The penalties of up to £20,000 or a six-month jail sentence for playing music without a licence.
The Licensing Bill will mean that a licence must be obtained for any performance of live music in pubs and clubs, places where alcohol is served, churches, synagogues, mosques and other places of worship, schools, colleges, community centres, village and parish halls, at weddings – and even gigs held in private homes or gardens.
The penalties are slammed as “draconian”, and the 51,000-plus people who have so far signed declare they consider it “grossly unfair and inconsistent that live music will not be licensable in Scotland but will be in England and Wales”.
It is further described as “a totally unacceptable regulatory intrusion into mainstream activities”. The petition can be viewed and signed here.

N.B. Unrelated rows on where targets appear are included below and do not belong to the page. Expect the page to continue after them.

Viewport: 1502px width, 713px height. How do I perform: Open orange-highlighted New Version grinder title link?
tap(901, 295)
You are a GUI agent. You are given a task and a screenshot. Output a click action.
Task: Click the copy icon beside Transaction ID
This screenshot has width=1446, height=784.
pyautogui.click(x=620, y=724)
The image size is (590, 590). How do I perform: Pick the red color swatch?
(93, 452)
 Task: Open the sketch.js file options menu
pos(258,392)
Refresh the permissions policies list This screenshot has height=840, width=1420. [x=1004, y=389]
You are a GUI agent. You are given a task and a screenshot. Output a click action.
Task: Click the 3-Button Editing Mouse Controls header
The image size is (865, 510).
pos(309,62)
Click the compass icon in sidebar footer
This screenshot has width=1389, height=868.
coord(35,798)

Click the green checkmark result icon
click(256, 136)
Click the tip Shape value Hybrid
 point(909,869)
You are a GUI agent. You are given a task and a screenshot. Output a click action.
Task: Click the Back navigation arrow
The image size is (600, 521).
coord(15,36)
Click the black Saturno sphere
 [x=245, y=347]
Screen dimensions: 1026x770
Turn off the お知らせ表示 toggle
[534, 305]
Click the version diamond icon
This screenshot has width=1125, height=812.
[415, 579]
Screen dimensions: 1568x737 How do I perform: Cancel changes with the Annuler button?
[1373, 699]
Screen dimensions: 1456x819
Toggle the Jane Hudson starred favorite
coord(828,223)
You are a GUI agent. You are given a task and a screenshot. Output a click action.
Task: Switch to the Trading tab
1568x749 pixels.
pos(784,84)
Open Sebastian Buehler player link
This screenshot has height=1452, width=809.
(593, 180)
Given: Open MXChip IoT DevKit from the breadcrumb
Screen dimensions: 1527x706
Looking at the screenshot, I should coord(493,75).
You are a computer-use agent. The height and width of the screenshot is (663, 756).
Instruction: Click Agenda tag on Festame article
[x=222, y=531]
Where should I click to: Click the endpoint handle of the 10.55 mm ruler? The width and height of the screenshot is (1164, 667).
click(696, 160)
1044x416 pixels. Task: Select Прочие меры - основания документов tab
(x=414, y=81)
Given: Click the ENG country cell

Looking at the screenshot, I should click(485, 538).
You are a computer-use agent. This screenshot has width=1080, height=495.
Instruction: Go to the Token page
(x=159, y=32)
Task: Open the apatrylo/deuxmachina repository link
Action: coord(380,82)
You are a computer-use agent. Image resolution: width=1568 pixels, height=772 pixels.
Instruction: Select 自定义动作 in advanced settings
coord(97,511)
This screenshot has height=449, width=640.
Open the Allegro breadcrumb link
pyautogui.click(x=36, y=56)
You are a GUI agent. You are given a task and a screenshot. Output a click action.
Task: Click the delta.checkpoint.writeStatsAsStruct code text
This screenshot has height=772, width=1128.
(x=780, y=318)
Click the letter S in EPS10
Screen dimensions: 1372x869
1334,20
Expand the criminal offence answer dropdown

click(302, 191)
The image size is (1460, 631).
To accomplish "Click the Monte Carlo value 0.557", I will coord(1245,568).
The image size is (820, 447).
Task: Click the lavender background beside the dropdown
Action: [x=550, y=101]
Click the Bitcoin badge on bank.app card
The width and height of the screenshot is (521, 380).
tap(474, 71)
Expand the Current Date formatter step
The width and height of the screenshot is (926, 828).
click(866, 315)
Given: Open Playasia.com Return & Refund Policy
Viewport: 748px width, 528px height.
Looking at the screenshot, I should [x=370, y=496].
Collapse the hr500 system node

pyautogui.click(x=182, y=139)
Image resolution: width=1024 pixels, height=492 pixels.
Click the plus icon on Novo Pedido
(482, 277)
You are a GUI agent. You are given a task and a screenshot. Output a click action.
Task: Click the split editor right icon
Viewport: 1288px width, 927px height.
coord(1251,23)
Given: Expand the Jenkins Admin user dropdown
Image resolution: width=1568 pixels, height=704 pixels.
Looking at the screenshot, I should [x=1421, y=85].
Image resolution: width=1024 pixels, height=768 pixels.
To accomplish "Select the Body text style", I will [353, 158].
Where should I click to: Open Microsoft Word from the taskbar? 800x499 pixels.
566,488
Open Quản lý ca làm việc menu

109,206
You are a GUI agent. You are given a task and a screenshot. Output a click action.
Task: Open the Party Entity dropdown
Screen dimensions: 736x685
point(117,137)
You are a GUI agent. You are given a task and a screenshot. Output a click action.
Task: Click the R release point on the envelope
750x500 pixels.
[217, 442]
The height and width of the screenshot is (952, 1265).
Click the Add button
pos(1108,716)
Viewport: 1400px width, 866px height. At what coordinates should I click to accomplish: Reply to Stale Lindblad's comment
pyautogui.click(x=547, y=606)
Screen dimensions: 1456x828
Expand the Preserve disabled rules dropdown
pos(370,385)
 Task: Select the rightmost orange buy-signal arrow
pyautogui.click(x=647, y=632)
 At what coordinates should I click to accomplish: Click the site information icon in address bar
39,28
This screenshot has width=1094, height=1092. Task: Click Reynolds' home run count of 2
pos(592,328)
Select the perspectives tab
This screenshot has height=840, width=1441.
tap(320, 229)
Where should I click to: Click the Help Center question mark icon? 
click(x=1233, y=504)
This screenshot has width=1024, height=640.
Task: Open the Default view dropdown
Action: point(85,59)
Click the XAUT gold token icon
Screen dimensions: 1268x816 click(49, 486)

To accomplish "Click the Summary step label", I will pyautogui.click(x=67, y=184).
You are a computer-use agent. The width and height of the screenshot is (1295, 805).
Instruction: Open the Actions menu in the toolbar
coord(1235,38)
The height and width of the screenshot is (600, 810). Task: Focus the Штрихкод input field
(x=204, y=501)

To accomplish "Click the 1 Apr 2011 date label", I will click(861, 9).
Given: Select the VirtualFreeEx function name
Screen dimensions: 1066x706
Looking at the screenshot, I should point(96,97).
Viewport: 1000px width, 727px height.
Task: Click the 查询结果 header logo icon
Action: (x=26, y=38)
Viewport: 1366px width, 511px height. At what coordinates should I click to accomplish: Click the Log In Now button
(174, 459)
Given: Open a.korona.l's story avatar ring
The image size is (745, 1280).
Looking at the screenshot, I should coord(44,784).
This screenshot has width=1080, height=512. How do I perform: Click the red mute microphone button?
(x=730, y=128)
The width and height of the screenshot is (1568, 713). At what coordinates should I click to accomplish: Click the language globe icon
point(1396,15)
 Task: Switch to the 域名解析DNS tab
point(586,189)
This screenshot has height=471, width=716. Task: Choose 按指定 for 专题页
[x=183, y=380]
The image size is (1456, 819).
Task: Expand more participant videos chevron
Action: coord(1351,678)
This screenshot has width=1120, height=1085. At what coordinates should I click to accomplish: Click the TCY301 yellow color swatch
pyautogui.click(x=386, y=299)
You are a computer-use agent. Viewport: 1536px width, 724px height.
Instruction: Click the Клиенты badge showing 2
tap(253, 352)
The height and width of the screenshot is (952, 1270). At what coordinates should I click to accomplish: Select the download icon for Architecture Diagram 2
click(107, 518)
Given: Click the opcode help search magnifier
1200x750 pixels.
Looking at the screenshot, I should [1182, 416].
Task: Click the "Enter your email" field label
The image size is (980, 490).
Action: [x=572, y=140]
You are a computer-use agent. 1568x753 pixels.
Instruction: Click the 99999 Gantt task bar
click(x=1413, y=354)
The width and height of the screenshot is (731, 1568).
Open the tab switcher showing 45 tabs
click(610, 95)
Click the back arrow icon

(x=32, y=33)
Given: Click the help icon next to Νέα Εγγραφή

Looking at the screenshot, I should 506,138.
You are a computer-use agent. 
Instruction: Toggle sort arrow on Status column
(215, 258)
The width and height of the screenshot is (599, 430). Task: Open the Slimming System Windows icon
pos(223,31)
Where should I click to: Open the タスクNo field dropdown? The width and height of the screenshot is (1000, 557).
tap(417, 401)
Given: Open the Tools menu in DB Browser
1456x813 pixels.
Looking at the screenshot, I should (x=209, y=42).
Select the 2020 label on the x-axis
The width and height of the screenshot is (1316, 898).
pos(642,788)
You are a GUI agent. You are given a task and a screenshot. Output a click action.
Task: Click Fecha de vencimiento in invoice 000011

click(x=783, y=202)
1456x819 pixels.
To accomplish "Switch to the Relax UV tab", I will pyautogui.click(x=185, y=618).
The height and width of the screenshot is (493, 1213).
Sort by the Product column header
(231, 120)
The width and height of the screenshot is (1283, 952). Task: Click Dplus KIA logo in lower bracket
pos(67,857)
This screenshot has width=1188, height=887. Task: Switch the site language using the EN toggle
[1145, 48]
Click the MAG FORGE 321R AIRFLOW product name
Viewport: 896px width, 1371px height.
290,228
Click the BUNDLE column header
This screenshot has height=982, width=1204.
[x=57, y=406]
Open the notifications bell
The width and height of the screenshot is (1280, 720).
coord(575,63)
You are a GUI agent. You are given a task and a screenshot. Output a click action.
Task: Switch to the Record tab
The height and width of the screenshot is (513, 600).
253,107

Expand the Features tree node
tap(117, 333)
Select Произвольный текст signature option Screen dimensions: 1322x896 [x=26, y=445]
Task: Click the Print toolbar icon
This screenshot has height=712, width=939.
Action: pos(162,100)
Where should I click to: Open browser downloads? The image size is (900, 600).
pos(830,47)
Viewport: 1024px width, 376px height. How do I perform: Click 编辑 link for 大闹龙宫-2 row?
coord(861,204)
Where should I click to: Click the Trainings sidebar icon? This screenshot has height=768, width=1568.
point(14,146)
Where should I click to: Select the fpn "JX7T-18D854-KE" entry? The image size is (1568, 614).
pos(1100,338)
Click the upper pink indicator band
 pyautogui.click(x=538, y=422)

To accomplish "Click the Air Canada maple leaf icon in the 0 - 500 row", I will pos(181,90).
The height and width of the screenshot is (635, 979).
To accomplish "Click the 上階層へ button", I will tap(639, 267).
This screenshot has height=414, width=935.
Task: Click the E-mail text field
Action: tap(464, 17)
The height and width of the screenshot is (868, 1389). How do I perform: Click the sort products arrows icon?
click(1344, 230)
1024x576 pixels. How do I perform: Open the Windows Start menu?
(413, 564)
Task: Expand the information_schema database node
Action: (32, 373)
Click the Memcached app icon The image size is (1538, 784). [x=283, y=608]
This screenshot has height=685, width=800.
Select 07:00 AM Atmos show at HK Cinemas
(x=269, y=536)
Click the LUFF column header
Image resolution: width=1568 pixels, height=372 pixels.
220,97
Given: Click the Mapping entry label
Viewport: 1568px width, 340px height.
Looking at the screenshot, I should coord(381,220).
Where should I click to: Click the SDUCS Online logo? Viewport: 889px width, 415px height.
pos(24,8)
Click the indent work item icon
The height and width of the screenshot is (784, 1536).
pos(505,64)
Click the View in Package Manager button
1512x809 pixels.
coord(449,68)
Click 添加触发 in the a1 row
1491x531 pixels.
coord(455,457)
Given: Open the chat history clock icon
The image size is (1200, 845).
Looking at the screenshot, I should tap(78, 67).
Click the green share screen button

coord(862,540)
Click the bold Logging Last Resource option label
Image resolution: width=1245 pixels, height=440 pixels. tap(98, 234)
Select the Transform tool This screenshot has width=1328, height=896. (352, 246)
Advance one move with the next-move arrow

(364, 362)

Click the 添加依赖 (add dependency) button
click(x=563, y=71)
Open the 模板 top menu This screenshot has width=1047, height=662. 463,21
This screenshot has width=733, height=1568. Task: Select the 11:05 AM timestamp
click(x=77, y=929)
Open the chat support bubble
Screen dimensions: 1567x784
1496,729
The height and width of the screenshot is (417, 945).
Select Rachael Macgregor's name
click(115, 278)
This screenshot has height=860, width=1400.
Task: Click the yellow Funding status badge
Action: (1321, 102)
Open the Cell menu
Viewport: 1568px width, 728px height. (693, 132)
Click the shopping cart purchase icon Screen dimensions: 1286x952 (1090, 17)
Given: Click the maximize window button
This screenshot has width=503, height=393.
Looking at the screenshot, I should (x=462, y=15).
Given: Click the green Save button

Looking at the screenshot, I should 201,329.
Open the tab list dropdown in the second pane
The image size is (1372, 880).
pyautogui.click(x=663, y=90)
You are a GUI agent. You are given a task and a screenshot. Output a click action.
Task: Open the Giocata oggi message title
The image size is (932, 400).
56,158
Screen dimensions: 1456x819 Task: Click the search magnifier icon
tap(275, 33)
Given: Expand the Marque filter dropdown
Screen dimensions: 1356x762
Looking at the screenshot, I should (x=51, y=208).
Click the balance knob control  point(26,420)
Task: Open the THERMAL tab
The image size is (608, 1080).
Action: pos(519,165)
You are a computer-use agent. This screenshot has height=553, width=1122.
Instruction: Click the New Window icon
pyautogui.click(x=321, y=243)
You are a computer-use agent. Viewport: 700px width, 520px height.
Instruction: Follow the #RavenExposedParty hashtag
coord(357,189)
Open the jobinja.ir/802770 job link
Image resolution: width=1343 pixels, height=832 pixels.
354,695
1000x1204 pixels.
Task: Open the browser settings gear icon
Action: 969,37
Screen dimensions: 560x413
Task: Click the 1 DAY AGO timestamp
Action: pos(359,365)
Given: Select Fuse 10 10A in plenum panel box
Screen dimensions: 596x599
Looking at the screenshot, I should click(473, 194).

At the same time, Culture Minister Kim Howells has pooh-poohed the Musicians’ Union’s fears that the bill will force pubs and bars without an entertainment licence to stop putting on gigs by solo performers and duos.
Controversy-courting MP Howells, whose recent comments on rap and gun culture have provoked an outcry, writing in The Stage newspaper, has dismissed fears as “urban myths”.
Howells said it was understandable that some people would find the penalties “intimidating”, but added: “I must stress that these are maximum penalties and, as with all offences, the courts would, on any conviction, decide the appropriate punishments.”